This morning Wunderite, a Boston-based software startup, announced that it has raised $3 million in an early-stage round led by Spark Capital.
Wunderite builds and sells software designed to help insurance agencies more rapidly process insurance applications, and automate some of their processes. With an industry-focus on insurance agencies while providing some API hooks, the startup fits into a number of startup trends, including vertical SaaS, developer-friendly tooling, and insurtech.
TechCrunch caught up with co-founders Peter MacDonald (CEO) and Joe Schnare (COO) about their company and its new investment. MacDonald previously worked for his family’s insurance business, while Schnare earned insurance experience by working for a large player in the market. The two met while at business school.

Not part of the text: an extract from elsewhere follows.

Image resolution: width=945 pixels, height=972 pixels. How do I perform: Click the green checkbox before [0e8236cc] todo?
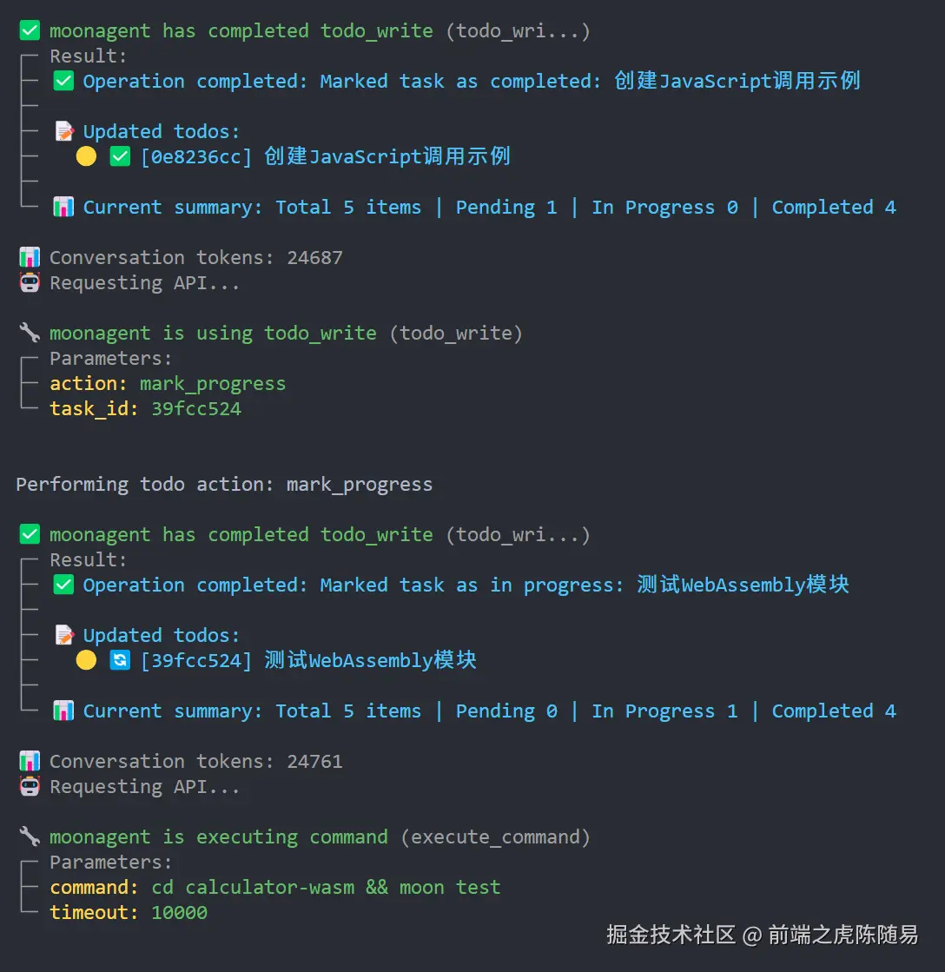point(120,156)
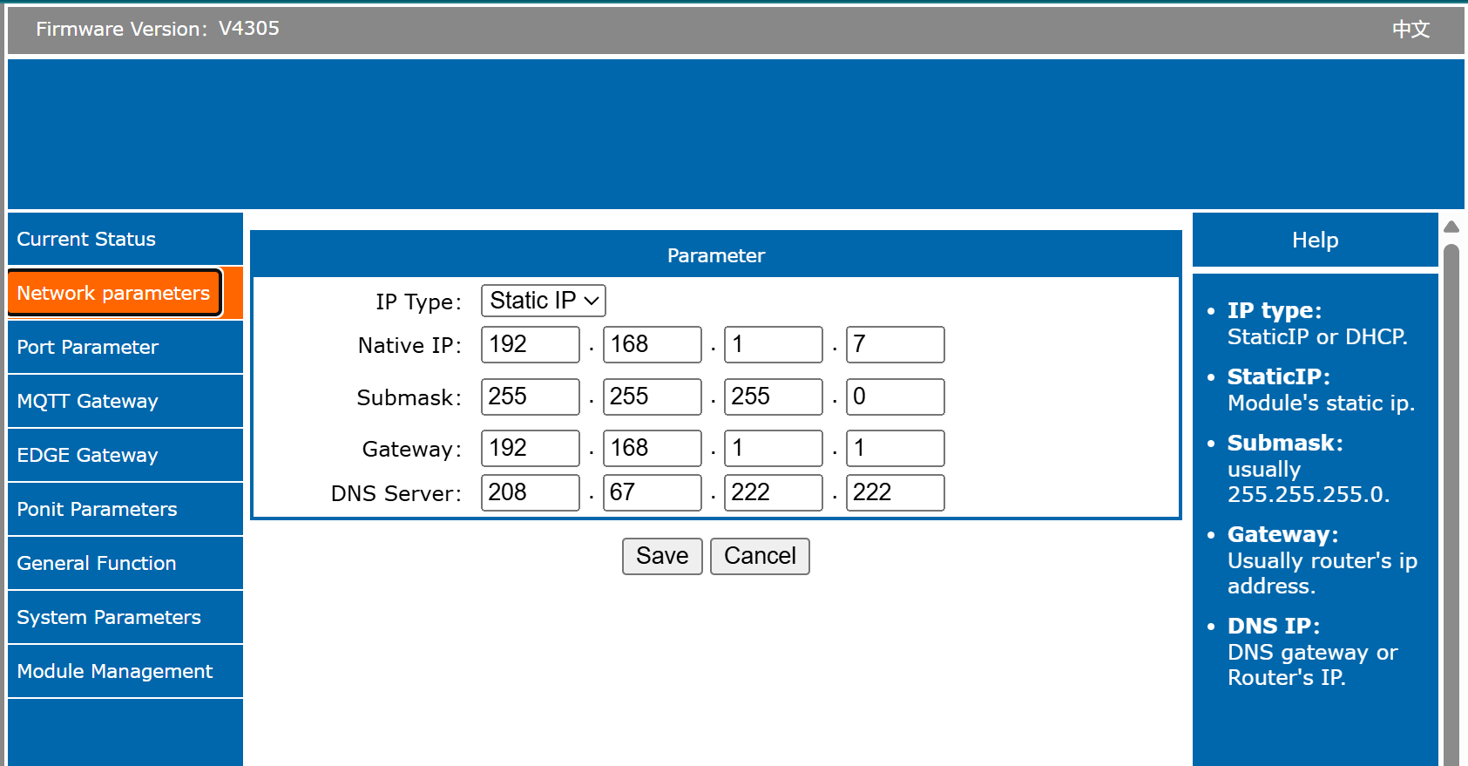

The pair told TechCrunch that most property and casualty insurance (car, pet, home, and other forms of popular coverage) is still sold by small and mid-sized agencies. That may surprise, but most of the United States is not the Bay Area, Austin, Boston, Chicago, Denver, or Seattle it turns out.
But while that market share point is good news for smaller insurance groups out there, it’s not great news for the staff of those firms as MacDonald and Schnare detailed that many are forced to work with archaic tooling. Like writing with their hands. Or email. A huge market — insurance is a monster industry — with a piecemeal competitive market and antiquated tooling could prove ripe for Wunderite, provided that it can reach a sufficient number of the companies that it hopes will comprise its revenue base.

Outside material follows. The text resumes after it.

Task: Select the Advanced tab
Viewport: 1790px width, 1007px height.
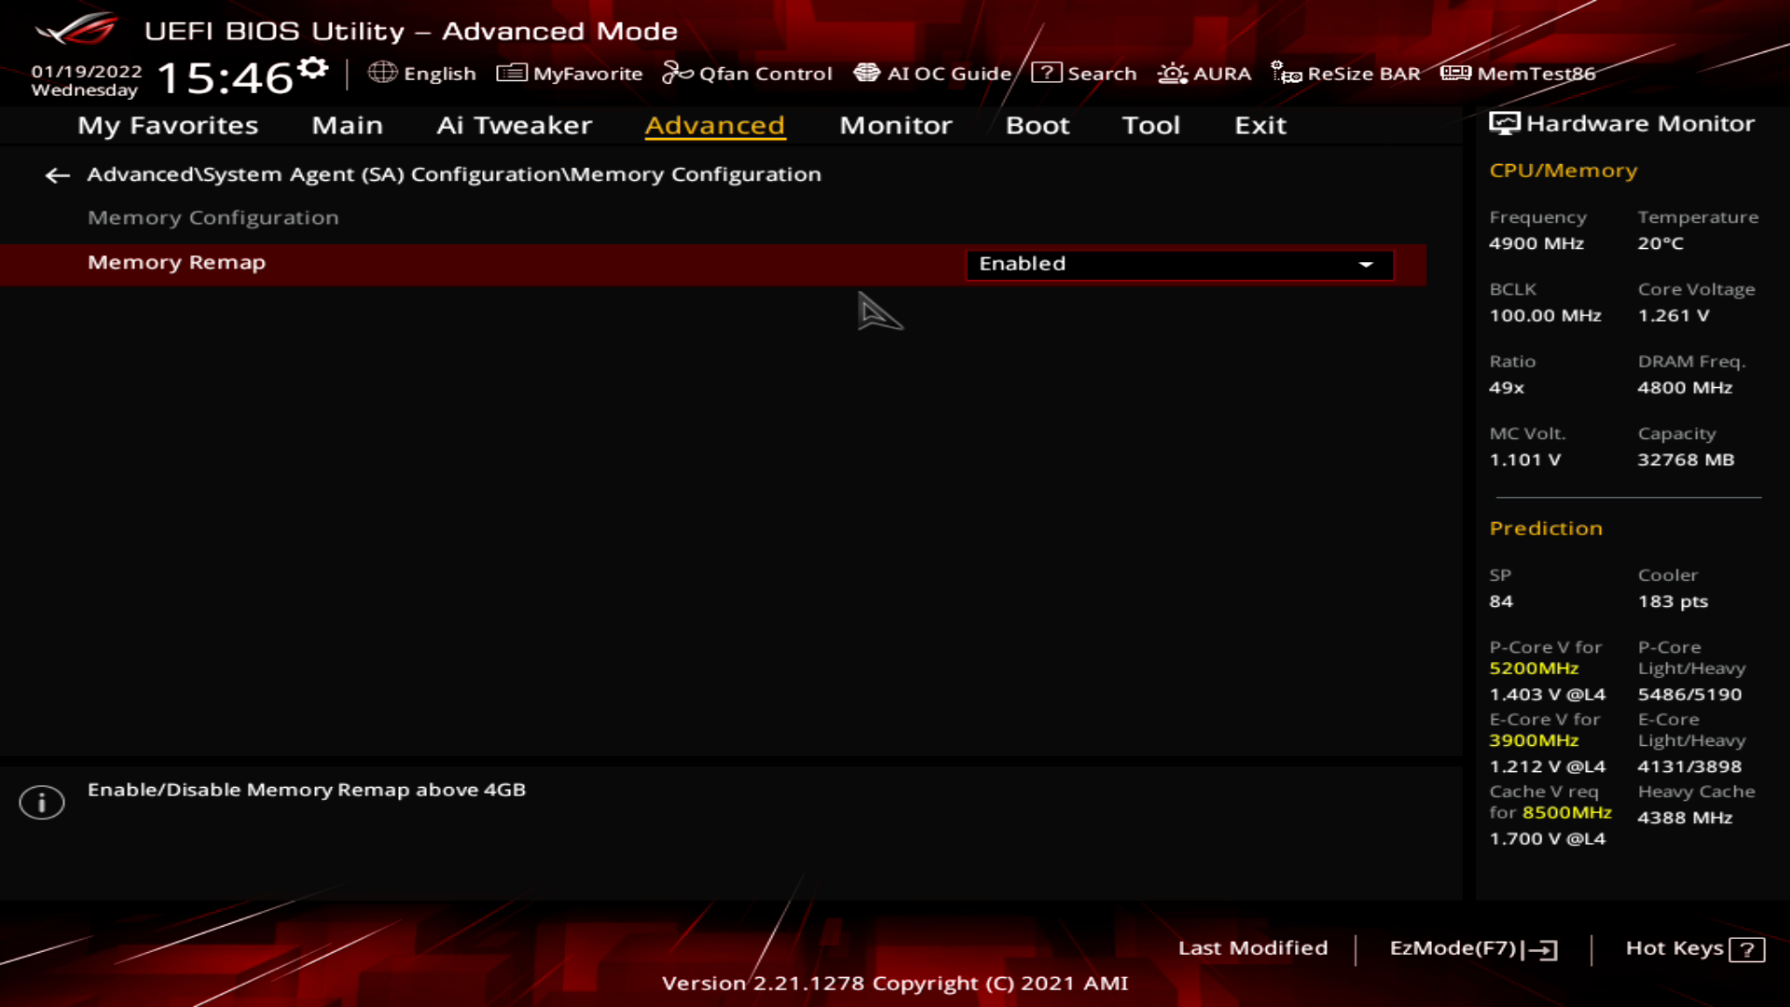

Spark Capital’s Alex Finkelstein is bullish on the company’s chances. In a conversation with TechCrunch concerning the round, he expressed an interest in what he called “unsexy” business categories that feature extensive fragmentation and either outdated software, or no software at all. That is precisely Wunderite’s thesis.
Finkelstein thinks that such companies can build workflow tooling, grow themselves into being the data hub of their industry customers, leveraging that perch into an even larger enterprise. So he has big hopes for startup past its current product remit.
Today the startup is just seven folks — four in the United States, three in the Philippines — but expects to grow to 15 to 20 this year.
Finally, why did the company raise $3 million in a market when it seems that every round is ten times the size it might have been three years ago? The founders said that they are at the “early stages” of product-market fit, so they want to start building their sales team without overspending. Asked the same question, Finkelstein said that the company had outlined a series of milestones that it wants to meet, and that $3 million was the number it needed to reach them. At which point it can raise more capital at a higher valuation.
Wunderite — a portmanteau of the German word “wonder,” which means wonder or miracle, and “underwrite,” which is English for taking on risk in exchange for a fee — has the funds it needs to stretch its sales legs a bit and put more revenue points on the board. Let’s see how well it can scales its revenue operation with its new capital.